It is difficult to get any art fair organizers on the record about this shift of loyalties, but the perception is that it is real and that it came about in part because of VIP passes. During the early days of the recession, when dealers who had been used to making money hand-over-fist at the fairs, particularly in Miami, saw a noticeable drop in the numbers of top collectors in attendance, they put pressure on the fairs to do something about it. After all, they were paying top dollar to participate. Keep in mind that the art fair model, before the age of opening-day feeding frenzies and countless satellites, had been that the organizers produced the fair and the galleries personally invited their collectors. It had never really been part of the deal that the dealers openly held organizers responsible for ensuring that a certain volume of certain collectors showed up, let alone that they spent money at the fair.

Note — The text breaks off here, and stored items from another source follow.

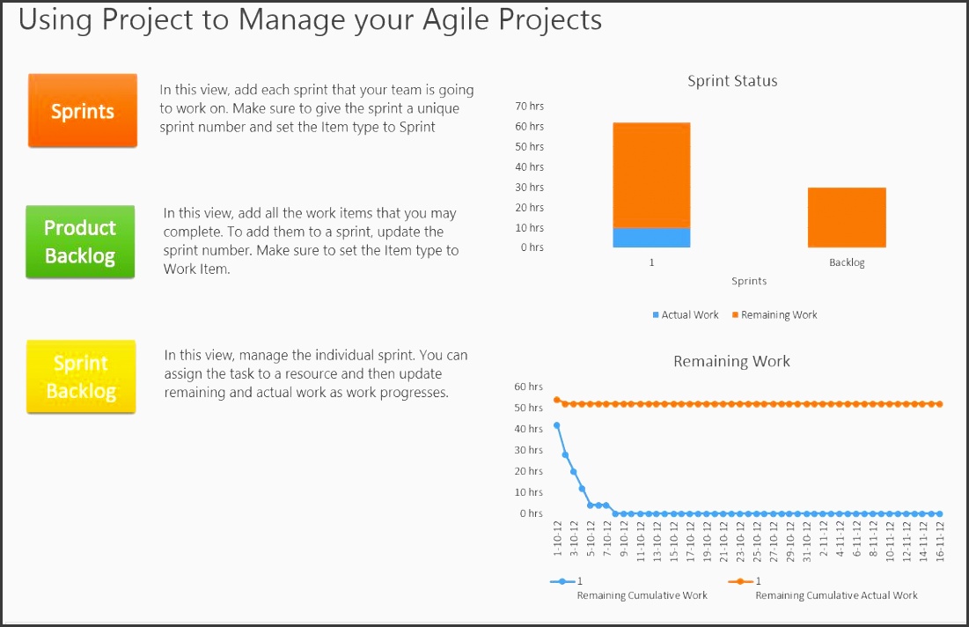Click the Backlog category axis label
969x627 pixels.
coord(847,262)
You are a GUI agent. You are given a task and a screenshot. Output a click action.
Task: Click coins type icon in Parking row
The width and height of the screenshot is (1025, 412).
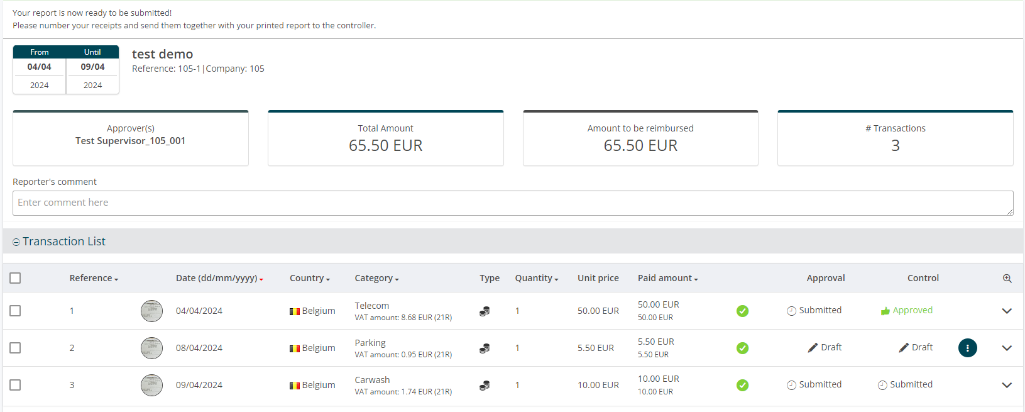click(485, 348)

Still, in an effort to try to please the panicked dealers, the art fairs began experimenting with more impressive and glamorous VIP programming to encourage top collectors to return. Depending on whom you ask, this led to or merely coincided with what happened next, but everyone agrees the fairs ended up victims of their programming’s success to some degree. Because many of the galleries counted the exact same top collectors among their “VIPs,” they all sent the same few hundred collectors the VIP passes the fairs had doled out to them, with the result being that VIPs receiving dozens of extra passes were happy to distribute them to their friends or colleagues at work or even their chauffeurs, many of whom did not collect art, but nonetheless showed up at the various VIP events and occupied the VIP lounges at the fairs. When dealers complained that the VIP events were overrun with people there for the party and not for the art, the fairs next responded by asking the galleries to forward them their VIP lists, so they could collate them, send out the passes themselves, and thereby eliminate duplicate passes being sent to the same collectors. This worked better for keeping the VIP programs exclusive, but now the fairs possessed the best contact list of top collectors in the world, certainly better than their average participant, and could reach out to them with any message they chose. In short, where collectors were previously viewed as clients of the galleries, increasingly they had become clients of the fairs. The relationship had shifted.

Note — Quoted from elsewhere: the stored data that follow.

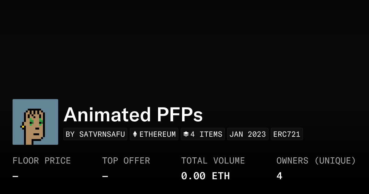Click the pixel avatar's spiky dark hair
The width and height of the screenshot is (369, 194).
click(34, 111)
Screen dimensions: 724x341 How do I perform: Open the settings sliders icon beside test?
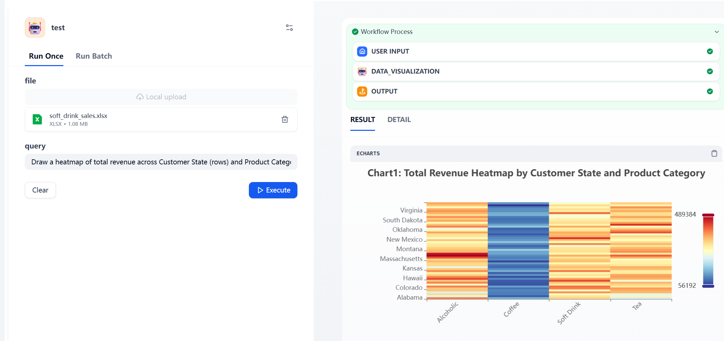289,28
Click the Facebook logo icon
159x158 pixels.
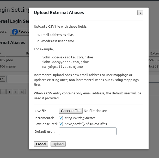pyautogui.click(x=15, y=32)
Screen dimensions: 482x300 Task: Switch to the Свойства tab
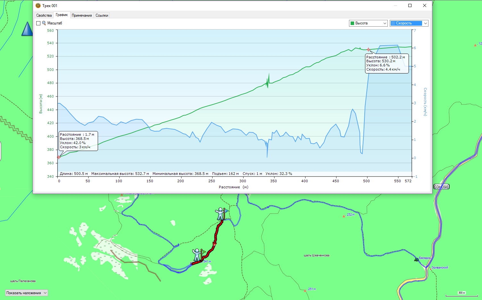click(x=44, y=15)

This is not the only factor leading to the shifting loyalties. Two others include the sheer number of galleries that exist now (and the corresponding inability of any human to know them all) and the shorthand that has evolved in determining where a gallery stands in the overall pecking order based on which fairs they do and where their booth is located in them. We will examine the implications of that for smaller galleries in Chapter 5, but will note here that this method of ranking galleries seems to be becoming more pervasive the more time galleries spend at fairs. It also heightens the perception that a gallery must be of a certain quality to be accepted into a certain fair. “Gallery X does Frieze London and Art Basel in Miami Beach” is a statement that tells insiders quite quickly a great deal about Gallery X’s prestige and influence, or so it is increasingly assumed. This shorthand, whether entirely accurate or not, has become one way collectors have learned to manage their limited time in cities with many satellite fairs. It is assumed that you will see a certain level of quality at Fair A and much less so at Fair B, which in turn makes collectors who see themselves as more discerning gravitate toward Fair A and systematically associate a higher level of quality with any gallery participating in it than they do galleries relegated to Fair B, even though the reality is that both fairs include a range of galleries. As a result of such shortcuts, though, many collectors you meet during the fairs in Miami now can tell you which fair they purchased something from but not necessarily which gallery. In this way, the fair has become the brand that collectors trust, the brand that sells the art, displacing the gallery to a large degree.

All of this leads many dealers to feel extreme pressure to get into the more prestigious fairs. That in and of itself is not new (dealers have always wanted their galleries to be seen only in the highest-quality contexts), but combined with how dealers are reportedly making more of their annual sales via fairs, it can create a particularly excruciating tension in their own branding efforts. You feel you simply must do a fair in Miami, because you really need the money, but your first (or second) choice did not accept you and now you have to weigh the hit to your prestige that participating in Fair C might cause versus the hollow echoes in your bank account that not doing any fair at all will ensure. Add to this that no matter how hard you lobby them, some of your collectors would not be caught dead at Fair C, and the power that the fairs (and their selection committees) have over a gallery’s financial well-being becomes even more starkly obvious.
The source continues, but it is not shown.